[Stored data entries]
________________

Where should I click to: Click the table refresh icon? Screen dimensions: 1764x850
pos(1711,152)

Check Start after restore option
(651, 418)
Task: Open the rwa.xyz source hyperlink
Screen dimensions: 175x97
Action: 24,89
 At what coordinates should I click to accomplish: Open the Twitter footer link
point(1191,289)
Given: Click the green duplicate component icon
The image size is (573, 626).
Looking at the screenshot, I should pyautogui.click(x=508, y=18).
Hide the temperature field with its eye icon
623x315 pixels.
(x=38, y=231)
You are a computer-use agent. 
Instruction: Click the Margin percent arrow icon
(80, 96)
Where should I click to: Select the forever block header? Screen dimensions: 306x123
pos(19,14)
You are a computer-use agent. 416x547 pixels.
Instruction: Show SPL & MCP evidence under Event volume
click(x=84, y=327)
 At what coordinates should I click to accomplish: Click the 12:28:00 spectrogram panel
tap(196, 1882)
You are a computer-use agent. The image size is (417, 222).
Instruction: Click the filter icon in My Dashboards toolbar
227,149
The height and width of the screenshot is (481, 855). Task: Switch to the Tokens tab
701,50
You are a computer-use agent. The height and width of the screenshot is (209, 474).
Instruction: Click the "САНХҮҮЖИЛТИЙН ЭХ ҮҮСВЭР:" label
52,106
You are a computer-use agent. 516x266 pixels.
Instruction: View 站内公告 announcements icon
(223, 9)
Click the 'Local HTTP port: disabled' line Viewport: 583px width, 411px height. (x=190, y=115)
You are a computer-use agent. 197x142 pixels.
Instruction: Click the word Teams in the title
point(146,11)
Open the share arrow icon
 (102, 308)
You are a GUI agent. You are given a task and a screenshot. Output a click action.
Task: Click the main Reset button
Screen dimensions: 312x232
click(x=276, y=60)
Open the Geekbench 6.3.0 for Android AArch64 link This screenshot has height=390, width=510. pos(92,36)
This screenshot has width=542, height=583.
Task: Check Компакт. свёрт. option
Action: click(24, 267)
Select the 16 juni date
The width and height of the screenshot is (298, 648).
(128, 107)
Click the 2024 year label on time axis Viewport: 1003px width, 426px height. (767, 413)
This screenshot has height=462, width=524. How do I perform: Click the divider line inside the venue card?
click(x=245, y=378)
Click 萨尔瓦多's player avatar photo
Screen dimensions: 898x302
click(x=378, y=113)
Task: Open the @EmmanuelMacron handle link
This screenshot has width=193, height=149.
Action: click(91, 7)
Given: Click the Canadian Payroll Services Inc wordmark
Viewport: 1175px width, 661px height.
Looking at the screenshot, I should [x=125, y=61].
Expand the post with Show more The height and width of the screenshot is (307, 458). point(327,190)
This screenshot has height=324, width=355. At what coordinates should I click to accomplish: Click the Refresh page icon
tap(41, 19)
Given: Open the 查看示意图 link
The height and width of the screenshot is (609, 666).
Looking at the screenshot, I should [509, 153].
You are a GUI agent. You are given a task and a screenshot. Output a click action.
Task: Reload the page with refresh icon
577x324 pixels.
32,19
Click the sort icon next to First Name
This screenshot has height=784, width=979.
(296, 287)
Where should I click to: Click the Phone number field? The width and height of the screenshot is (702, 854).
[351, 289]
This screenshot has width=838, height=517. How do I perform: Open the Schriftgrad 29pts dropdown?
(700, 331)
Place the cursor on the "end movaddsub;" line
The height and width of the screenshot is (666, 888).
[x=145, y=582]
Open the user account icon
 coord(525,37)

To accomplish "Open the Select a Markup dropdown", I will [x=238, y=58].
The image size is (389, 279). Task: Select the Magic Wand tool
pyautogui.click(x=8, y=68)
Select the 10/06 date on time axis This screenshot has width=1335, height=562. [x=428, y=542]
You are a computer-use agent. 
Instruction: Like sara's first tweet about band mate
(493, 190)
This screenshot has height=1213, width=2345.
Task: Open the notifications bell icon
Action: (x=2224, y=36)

________________

**What the task requires**
Please go over the data above and copy each line with "time" in it.

**Exercise result**
Click the 2024 year label on time axis Viewport: 1003px width, 426px height. (767, 413)
Select the 10/06 date on time axis This screenshot has width=1335, height=562. [x=428, y=542]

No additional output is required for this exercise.